History has clearly demonstrated that community public health and preventive medicine initiatives result in individuals living longer and more productive lives, free of major disabilities. Control – or protection from – tobacco, infectious disease agents, saturated fats, and environmental/industrial pollutants and toxins are a few examples from the last 50-100 years. If today’s health status is to be maintained or enhanced, our major challenges include substance abuse, violence, obesity/inactivity, high-risk pregnancies, mental illness/dementia, and ineffective/futile health care. Community public health efforts could play a major role in addressing these challenges.

Will such efforts save money? Maybe. It largely depends on the methodology one employs to measure savings, the length of time of the analysis and the assumptions made. Personally, I remain skeptical of projections of long-term savings since the longer we live the more body parts we need to maintain or replace. My support centers on maintaining the quality of life. That alone is worth the $10 per person investment.

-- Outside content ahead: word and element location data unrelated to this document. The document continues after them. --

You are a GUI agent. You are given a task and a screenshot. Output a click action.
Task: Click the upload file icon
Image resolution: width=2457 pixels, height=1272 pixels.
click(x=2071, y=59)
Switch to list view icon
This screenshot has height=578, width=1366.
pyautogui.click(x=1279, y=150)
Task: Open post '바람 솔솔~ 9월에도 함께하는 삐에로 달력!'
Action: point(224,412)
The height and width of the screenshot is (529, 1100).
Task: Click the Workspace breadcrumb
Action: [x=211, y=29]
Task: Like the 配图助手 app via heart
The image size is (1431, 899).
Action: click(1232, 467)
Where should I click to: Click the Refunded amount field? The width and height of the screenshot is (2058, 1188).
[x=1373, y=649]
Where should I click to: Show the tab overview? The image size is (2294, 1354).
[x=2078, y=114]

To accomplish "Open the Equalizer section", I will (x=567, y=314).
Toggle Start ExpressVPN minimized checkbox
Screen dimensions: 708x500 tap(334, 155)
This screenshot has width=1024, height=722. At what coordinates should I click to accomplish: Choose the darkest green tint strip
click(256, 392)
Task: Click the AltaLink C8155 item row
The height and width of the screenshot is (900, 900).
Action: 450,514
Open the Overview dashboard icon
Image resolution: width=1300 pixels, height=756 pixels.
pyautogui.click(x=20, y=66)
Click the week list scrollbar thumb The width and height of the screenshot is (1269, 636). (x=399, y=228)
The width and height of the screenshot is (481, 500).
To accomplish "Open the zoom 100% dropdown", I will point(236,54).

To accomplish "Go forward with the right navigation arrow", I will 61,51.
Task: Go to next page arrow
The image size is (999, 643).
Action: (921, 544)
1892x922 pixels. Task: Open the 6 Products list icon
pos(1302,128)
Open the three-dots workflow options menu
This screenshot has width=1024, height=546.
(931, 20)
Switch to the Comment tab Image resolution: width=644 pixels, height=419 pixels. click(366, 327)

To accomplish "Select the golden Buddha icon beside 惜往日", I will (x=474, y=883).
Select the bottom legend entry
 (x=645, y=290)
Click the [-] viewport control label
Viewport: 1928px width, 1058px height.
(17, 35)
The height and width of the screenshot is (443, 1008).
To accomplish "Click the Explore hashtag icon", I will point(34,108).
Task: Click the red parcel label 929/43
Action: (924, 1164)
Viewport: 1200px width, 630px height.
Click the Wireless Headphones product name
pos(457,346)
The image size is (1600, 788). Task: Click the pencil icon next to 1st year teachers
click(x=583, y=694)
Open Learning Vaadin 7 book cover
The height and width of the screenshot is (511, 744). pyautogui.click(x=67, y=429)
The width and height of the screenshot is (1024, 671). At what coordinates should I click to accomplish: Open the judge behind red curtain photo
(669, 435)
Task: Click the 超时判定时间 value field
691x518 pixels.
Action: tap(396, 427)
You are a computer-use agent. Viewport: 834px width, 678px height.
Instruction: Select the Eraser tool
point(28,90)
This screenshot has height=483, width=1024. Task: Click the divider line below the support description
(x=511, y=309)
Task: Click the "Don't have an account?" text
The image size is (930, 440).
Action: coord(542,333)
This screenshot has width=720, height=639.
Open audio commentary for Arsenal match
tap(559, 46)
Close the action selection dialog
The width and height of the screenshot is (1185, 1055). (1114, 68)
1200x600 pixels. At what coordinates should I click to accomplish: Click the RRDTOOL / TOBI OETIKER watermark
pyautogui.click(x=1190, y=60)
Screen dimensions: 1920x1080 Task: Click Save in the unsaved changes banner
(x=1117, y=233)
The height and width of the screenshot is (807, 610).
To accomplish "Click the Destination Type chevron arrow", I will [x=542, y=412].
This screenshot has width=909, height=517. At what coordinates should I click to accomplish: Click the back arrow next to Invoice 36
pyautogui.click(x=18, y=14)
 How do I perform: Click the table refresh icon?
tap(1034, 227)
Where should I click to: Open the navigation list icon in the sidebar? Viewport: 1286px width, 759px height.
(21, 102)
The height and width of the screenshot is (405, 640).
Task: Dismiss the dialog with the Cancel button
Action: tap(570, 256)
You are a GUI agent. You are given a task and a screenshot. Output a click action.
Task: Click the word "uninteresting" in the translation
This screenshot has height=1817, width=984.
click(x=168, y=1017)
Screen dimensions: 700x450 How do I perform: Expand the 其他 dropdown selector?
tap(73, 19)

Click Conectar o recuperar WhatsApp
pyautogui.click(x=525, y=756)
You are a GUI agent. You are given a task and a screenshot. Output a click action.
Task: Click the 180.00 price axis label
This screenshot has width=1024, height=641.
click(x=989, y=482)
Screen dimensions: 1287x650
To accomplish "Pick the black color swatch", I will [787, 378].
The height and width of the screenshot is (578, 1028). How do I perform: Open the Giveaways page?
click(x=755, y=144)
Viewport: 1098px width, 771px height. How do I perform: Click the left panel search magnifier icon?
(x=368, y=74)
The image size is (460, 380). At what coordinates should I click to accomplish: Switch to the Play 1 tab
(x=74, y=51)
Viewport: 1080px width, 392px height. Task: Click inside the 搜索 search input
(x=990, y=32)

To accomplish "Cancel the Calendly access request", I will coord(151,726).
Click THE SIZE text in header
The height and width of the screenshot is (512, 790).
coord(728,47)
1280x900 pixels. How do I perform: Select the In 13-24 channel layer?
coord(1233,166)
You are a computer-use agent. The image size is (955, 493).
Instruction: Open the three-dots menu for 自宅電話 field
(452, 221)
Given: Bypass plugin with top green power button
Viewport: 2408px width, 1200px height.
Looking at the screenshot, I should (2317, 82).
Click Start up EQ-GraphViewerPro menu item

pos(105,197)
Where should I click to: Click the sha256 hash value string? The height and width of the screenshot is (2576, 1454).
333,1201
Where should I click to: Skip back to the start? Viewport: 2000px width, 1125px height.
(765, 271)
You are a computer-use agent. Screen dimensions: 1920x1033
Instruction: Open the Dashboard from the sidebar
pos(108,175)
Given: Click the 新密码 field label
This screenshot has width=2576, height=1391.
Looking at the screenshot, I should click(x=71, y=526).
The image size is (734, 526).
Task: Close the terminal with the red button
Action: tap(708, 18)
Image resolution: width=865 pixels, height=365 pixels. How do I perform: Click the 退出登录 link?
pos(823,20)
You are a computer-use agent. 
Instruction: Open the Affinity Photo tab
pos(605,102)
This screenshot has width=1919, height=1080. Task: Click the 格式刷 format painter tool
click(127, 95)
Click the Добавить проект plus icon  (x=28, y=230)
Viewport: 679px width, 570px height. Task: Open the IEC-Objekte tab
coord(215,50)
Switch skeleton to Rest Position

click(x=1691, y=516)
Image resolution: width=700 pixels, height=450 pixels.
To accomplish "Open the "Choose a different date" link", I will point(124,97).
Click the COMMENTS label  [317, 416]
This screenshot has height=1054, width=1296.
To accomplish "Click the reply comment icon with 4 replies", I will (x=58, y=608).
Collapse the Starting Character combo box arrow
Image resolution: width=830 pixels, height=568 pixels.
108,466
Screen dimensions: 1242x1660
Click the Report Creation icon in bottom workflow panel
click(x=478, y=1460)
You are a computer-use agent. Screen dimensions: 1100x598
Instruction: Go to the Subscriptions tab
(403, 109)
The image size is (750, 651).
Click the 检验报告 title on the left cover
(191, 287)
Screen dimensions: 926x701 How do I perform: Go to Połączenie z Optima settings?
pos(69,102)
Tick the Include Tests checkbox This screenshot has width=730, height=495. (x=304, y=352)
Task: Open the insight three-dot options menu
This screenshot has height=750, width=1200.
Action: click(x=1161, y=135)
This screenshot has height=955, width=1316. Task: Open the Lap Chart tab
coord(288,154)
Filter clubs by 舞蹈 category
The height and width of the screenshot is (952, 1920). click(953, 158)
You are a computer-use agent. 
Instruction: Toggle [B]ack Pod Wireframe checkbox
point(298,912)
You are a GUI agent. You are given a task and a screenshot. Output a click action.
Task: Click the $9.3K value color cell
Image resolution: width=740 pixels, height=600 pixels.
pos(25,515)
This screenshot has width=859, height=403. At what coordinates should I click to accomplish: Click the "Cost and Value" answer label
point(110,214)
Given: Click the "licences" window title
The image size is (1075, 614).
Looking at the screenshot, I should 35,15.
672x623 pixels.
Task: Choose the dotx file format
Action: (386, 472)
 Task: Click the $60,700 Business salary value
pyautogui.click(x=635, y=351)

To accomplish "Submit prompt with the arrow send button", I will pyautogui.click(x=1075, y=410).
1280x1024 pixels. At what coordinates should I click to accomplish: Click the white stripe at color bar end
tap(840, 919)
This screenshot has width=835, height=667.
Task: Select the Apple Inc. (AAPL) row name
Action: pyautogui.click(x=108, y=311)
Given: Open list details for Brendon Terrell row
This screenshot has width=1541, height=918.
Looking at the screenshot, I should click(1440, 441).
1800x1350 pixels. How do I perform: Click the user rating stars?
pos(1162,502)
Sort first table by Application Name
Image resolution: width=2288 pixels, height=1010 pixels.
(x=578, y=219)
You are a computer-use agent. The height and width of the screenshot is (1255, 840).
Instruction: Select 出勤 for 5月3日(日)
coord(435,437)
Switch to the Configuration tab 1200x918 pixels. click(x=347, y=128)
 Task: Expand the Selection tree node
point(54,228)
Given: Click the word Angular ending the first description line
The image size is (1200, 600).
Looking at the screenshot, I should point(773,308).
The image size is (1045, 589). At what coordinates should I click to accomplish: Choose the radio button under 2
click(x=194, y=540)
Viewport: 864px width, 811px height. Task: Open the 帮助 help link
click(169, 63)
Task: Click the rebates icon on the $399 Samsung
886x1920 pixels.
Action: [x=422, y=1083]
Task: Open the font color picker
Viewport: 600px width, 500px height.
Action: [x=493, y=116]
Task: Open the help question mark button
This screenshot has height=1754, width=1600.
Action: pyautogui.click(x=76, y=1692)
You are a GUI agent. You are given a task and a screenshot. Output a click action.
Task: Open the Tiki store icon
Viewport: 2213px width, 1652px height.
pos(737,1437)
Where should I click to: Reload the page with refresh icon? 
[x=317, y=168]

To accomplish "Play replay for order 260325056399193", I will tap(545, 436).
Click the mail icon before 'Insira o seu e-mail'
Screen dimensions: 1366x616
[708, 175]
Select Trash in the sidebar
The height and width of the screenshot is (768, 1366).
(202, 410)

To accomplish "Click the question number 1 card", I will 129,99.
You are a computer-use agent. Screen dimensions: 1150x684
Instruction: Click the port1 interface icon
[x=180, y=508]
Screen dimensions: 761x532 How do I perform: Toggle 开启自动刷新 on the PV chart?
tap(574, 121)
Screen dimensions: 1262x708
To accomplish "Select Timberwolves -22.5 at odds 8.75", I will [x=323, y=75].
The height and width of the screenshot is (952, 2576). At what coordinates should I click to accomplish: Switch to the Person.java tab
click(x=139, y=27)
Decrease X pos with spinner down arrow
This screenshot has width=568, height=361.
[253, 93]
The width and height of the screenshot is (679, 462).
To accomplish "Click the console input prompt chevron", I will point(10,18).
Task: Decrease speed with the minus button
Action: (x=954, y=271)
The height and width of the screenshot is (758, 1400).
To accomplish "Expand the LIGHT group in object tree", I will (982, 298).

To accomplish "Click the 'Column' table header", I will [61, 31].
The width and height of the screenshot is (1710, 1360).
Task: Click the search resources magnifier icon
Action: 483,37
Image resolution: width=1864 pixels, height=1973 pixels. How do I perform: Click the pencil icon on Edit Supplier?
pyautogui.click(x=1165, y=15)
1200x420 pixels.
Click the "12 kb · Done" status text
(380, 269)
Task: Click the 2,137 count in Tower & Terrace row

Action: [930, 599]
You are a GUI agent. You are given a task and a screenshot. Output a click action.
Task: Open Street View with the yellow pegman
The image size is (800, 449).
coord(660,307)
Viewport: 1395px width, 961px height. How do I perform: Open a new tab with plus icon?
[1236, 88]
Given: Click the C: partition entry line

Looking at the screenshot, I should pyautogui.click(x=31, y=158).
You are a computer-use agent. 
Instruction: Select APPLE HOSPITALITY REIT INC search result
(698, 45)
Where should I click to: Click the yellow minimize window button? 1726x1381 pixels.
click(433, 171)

Regardless of one’s analysis or justification, most individuals would at least support listening to the proponents of the proposal present their evidence for the tremendous projected improvements and cost savings. If convinced, they would support redirecting $10 per person to such an effort. But, wait! The community has no collective mechanism to listen to the proposal, reach a consensus, or redirect the funds. Each community is at the bottom of a hierarchal pyramid; individuals at the top decide how each community and each citizen spends nearly every dollar. A valuable lesson of the media reports of the proposal should center not upon whether its projections are valid but whether – if they are – communities can do anything about it. Unless we invert the pyramid, I doubt most can.